◆ Предоставленные записи ◆
● ● ● ●

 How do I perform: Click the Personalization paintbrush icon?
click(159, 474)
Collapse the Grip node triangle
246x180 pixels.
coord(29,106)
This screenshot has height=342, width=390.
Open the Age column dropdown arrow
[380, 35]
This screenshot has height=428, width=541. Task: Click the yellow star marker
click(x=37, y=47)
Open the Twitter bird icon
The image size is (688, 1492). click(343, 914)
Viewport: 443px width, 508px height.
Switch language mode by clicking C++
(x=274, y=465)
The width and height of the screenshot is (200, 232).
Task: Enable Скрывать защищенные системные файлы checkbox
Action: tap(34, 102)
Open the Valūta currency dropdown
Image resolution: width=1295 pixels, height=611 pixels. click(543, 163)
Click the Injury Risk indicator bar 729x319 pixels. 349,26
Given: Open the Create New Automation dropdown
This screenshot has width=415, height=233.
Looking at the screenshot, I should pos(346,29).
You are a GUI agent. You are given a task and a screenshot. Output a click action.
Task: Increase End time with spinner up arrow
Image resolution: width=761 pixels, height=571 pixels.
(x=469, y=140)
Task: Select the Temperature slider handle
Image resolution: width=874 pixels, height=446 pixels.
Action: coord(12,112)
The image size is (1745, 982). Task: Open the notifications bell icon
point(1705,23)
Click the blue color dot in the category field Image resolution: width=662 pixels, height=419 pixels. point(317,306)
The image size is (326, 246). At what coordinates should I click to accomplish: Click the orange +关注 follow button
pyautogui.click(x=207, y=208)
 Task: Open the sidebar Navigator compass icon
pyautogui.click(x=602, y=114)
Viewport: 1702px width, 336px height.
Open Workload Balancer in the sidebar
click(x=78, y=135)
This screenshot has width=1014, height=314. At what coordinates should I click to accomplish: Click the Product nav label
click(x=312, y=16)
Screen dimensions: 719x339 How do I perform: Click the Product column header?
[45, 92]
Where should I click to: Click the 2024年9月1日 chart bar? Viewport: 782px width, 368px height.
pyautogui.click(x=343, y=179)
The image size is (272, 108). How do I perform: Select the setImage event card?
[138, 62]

● ● ● ●

◆ Инструкция к упражнению ◆
Воспроизведите весь листинг выше строка за строкой, ничего в нем не меняя.

◆ Результат упражнения ◆
 How do I perform: Click the Personalization paintbrush icon?
click(159, 474)
Collapse the Grip node triangle
246x180 pixels.
coord(29,106)
This screenshot has height=342, width=390.
Open the Age column dropdown arrow
[380, 35]
This screenshot has height=428, width=541. Task: Click the yellow star marker
click(x=37, y=47)
Open the Twitter bird icon
The image size is (688, 1492). click(343, 914)
Viewport: 443px width, 508px height.
Switch language mode by clicking C++
(x=274, y=465)
The width and height of the screenshot is (200, 232).
Task: Enable Скрывать защищенные системные файлы checkbox
Action: tap(34, 102)
Open the Valūta currency dropdown
Image resolution: width=1295 pixels, height=611 pixels. click(543, 163)
Click the Injury Risk indicator bar 729x319 pixels. 349,26
Given: Open the Create New Automation dropdown
This screenshot has width=415, height=233.
Looking at the screenshot, I should pos(346,29).
You are a GUI agent. You are given a task and a screenshot. Output a click action.
Task: Increase End time with spinner up arrow
Image resolution: width=761 pixels, height=571 pixels.
(x=469, y=140)
Task: Select the Temperature slider handle
Image resolution: width=874 pixels, height=446 pixels.
Action: coord(12,112)
The image size is (1745, 982). Task: Open the notifications bell icon
point(1705,23)
Click the blue color dot in the category field Image resolution: width=662 pixels, height=419 pixels. point(317,306)
The image size is (326, 246). At what coordinates should I click to accomplish: Click the orange +关注 follow button
pyautogui.click(x=207, y=208)
 Task: Open the sidebar Navigator compass icon
pyautogui.click(x=602, y=114)
Viewport: 1702px width, 336px height.
Open Workload Balancer in the sidebar
click(x=78, y=135)
This screenshot has width=1014, height=314. At what coordinates should I click to accomplish: Click the Product nav label
click(x=312, y=16)
Screen dimensions: 719x339 How do I perform: Click the Product column header?
[45, 92]
Where should I click to: Click the 2024年9月1日 chart bar? Viewport: 782px width, 368px height.
pyautogui.click(x=343, y=179)
The image size is (272, 108). How do I perform: Select the setImage event card?
[138, 62]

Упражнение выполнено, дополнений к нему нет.